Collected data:
____
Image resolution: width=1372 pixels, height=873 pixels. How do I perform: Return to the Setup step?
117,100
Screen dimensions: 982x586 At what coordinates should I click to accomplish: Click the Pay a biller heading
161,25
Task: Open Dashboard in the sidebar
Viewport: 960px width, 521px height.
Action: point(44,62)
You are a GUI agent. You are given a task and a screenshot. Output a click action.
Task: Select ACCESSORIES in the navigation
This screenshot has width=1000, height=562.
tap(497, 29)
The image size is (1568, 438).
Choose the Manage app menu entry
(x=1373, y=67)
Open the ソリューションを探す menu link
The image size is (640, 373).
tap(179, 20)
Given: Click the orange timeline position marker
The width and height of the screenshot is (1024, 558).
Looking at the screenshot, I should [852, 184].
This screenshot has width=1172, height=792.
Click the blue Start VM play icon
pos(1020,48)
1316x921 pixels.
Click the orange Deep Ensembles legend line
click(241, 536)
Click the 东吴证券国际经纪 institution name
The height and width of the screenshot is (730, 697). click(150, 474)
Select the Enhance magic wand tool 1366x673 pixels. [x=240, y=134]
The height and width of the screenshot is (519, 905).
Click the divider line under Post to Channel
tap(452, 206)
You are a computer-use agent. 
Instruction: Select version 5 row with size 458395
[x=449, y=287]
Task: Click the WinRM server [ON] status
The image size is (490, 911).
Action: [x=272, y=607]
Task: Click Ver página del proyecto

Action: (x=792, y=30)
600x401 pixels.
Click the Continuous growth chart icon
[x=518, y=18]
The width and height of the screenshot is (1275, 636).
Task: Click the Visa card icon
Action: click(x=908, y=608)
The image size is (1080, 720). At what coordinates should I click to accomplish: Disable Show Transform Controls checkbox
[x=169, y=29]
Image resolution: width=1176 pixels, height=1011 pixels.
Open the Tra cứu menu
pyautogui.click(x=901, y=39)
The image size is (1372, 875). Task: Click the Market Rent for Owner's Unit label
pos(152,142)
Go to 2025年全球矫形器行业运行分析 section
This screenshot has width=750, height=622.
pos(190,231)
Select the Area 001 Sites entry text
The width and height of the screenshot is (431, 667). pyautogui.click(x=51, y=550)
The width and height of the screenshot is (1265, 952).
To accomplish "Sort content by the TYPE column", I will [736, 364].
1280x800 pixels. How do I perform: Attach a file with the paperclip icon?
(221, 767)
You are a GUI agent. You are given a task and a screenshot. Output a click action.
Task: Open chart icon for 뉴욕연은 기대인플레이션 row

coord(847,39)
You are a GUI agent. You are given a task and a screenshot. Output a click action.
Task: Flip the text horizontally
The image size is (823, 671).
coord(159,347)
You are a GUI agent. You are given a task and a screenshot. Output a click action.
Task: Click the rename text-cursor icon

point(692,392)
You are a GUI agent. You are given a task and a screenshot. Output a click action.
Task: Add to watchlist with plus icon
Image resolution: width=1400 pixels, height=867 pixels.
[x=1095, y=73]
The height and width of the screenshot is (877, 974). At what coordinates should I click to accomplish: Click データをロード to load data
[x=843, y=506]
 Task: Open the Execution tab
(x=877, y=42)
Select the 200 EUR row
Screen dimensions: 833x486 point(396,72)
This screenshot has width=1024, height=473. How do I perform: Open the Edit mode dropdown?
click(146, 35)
____
§ **THE PROBLEM**
Extract every entry above as it appears.

§ **EXERCISE SOLUTION**
Image resolution: width=1372 pixels, height=873 pixels. How do I perform: Return to the Setup step?
117,100
Screen dimensions: 982x586 At what coordinates should I click to accomplish: Click the Pay a biller heading
161,25
Task: Open Dashboard in the sidebar
Viewport: 960px width, 521px height.
Action: point(44,62)
You are a GUI agent. You are given a task and a screenshot. Output a click action.
Task: Select ACCESSORIES in the navigation
This screenshot has width=1000, height=562.
tap(497, 29)
The image size is (1568, 438).
Choose the Manage app menu entry
(x=1373, y=67)
Open the ソリューションを探す menu link
The image size is (640, 373).
tap(179, 20)
Given: Click the orange timeline position marker
The width and height of the screenshot is (1024, 558).
Looking at the screenshot, I should [852, 184].
This screenshot has width=1172, height=792.
Click the blue Start VM play icon
pos(1020,48)
1316x921 pixels.
Click the orange Deep Ensembles legend line
click(241, 536)
Click the 东吴证券国际经纪 institution name
The height and width of the screenshot is (730, 697). click(150, 474)
Select the Enhance magic wand tool 1366x673 pixels. [x=240, y=134]
The height and width of the screenshot is (519, 905).
Click the divider line under Post to Channel
tap(452, 206)
You are a computer-use agent. 
Instruction: Select version 5 row with size 458395
[x=449, y=287]
Task: Click the WinRM server [ON] status
The image size is (490, 911).
Action: [x=272, y=607]
Task: Click Ver página del proyecto

Action: (x=792, y=30)
600x401 pixels.
Click the Continuous growth chart icon
[x=518, y=18]
The width and height of the screenshot is (1275, 636).
Task: Click the Visa card icon
Action: click(x=908, y=608)
The image size is (1080, 720). At what coordinates should I click to accomplish: Disable Show Transform Controls checkbox
[x=169, y=29]
Image resolution: width=1176 pixels, height=1011 pixels.
Open the Tra cứu menu
pyautogui.click(x=901, y=39)
The image size is (1372, 875). Task: Click the Market Rent for Owner's Unit label
pos(152,142)
Go to 2025年全球矫形器行业运行分析 section
This screenshot has width=750, height=622.
pos(190,231)
Select the Area 001 Sites entry text
The width and height of the screenshot is (431, 667). pyautogui.click(x=51, y=550)
The width and height of the screenshot is (1265, 952).
To accomplish "Sort content by the TYPE column", I will [736, 364].
1280x800 pixels. How do I perform: Attach a file with the paperclip icon?
(221, 767)
You are a GUI agent. You are given a task and a screenshot. Output a click action.
Task: Open chart icon for 뉴욕연은 기대인플레이션 row

coord(847,39)
You are a GUI agent. You are given a task and a screenshot. Output a click action.
Task: Flip the text horizontally
The image size is (823, 671).
coord(159,347)
You are a GUI agent. You are given a task and a screenshot. Output a click action.
Task: Click the rename text-cursor icon

point(692,392)
You are a GUI agent. You are given a task and a screenshot. Output a click action.
Task: Add to watchlist with plus icon
Image resolution: width=1400 pixels, height=867 pixels.
[x=1095, y=73]
The height and width of the screenshot is (877, 974). At what coordinates should I click to accomplish: Click データをロード to load data
[x=843, y=506]
 Task: Open the Execution tab
(x=877, y=42)
Select the 200 EUR row
Screen dimensions: 833x486 point(396,72)
This screenshot has width=1024, height=473. How do I perform: Open the Edit mode dropdown?
click(146, 35)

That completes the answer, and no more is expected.